Stored items:
• • • • • • •

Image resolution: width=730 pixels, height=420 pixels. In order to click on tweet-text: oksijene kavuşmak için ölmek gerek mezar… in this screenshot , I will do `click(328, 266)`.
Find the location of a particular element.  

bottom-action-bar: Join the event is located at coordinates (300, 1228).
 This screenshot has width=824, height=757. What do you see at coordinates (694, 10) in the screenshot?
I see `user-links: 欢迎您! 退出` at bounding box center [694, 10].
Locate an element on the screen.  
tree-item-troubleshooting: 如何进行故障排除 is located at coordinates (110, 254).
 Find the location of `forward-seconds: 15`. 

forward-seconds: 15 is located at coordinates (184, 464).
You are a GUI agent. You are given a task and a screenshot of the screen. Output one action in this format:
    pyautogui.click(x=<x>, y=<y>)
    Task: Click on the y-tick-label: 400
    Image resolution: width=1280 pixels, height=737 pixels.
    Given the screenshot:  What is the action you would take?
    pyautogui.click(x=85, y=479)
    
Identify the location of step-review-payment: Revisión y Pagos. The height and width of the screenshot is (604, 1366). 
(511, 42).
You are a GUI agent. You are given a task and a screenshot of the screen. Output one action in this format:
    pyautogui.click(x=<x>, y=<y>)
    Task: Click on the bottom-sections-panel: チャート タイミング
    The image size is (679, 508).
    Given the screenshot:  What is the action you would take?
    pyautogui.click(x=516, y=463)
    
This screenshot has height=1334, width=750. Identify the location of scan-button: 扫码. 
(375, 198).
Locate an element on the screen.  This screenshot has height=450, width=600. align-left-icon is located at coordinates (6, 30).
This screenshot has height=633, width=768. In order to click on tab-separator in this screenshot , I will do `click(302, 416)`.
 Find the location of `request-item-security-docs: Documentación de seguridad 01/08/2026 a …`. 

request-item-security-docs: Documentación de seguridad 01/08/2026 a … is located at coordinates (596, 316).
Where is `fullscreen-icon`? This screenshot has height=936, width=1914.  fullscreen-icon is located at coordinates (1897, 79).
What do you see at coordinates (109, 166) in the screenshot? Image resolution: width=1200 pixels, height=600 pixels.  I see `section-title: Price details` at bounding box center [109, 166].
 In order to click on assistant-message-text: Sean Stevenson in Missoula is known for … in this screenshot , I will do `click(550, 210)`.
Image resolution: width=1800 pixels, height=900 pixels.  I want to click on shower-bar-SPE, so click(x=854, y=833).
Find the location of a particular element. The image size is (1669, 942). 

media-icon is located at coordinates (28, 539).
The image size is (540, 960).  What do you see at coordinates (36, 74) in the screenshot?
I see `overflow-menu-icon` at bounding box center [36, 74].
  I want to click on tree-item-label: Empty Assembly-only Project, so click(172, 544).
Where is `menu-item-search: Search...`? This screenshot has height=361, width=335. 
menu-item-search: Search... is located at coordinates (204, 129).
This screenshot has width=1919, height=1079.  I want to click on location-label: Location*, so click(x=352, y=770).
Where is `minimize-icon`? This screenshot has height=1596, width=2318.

• • • • • • •

**YOUR TASK:** Rewrite the entries above, changing every "Find the location of" to "Determine the position of" and keeping everything else the same.

**ANSWER FOR THIS EXERCISE:**
Image resolution: width=730 pixels, height=420 pixels. In order to click on tweet-text: oksijene kavuşmak için ölmek gerek mezar… in this screenshot , I will do `click(328, 266)`.
Determine the position of a particular element.  

bottom-action-bar: Join the event is located at coordinates (300, 1228).
 This screenshot has width=824, height=757. What do you see at coordinates (694, 10) in the screenshot?
I see `user-links: 欢迎您! 退出` at bounding box center [694, 10].
Locate an element on the screen.  
tree-item-troubleshooting: 如何进行故障排除 is located at coordinates (110, 254).
 Determine the position of `forward-seconds: 15`. 

forward-seconds: 15 is located at coordinates (184, 464).
You are a GUI agent. You are given a task and a screenshot of the screen. Output one action in this format:
    pyautogui.click(x=<x>, y=<y>)
    Task: Click on the y-tick-label: 400
    Image resolution: width=1280 pixels, height=737 pixels.
    Given the screenshot:  What is the action you would take?
    pyautogui.click(x=85, y=479)
    
Identify the location of step-review-payment: Revisión y Pagos. The height and width of the screenshot is (604, 1366). 
(511, 42).
You are a GUI agent. You are given a task and a screenshot of the screen. Output one action in this format:
    pyautogui.click(x=<x>, y=<y>)
    Task: Click on the bottom-sections-panel: チャート タイミング
    The image size is (679, 508).
    Given the screenshot:  What is the action you would take?
    pyautogui.click(x=516, y=463)
    
This screenshot has height=1334, width=750. Identify the location of scan-button: 扫码. 
(375, 198).
Locate an element on the screen.  This screenshot has height=450, width=600. align-left-icon is located at coordinates (6, 30).
This screenshot has height=633, width=768. In order to click on tab-separator in this screenshot , I will do `click(302, 416)`.
 Determine the position of `request-item-security-docs: Documentación de seguridad 01/08/2026 a …`. 

request-item-security-docs: Documentación de seguridad 01/08/2026 a … is located at coordinates (596, 316).
Where is `fullscreen-icon`? This screenshot has height=936, width=1914.  fullscreen-icon is located at coordinates (1897, 79).
What do you see at coordinates (109, 166) in the screenshot? Image resolution: width=1200 pixels, height=600 pixels.  I see `section-title: Price details` at bounding box center [109, 166].
 In order to click on assistant-message-text: Sean Stevenson in Missoula is known for … in this screenshot , I will do `click(550, 210)`.
Image resolution: width=1800 pixels, height=900 pixels.  I want to click on shower-bar-SPE, so click(x=854, y=833).
Determine the position of a particular element. The image size is (1669, 942). 

media-icon is located at coordinates (28, 539).
The image size is (540, 960).  What do you see at coordinates (36, 74) in the screenshot?
I see `overflow-menu-icon` at bounding box center [36, 74].
  I want to click on tree-item-label: Empty Assembly-only Project, so click(172, 544).
Where is `menu-item-search: Search...`? This screenshot has height=361, width=335. 
menu-item-search: Search... is located at coordinates (204, 129).
This screenshot has width=1919, height=1079.  I want to click on location-label: Location*, so click(x=352, y=770).
Where is `minimize-icon`? This screenshot has height=1596, width=2318.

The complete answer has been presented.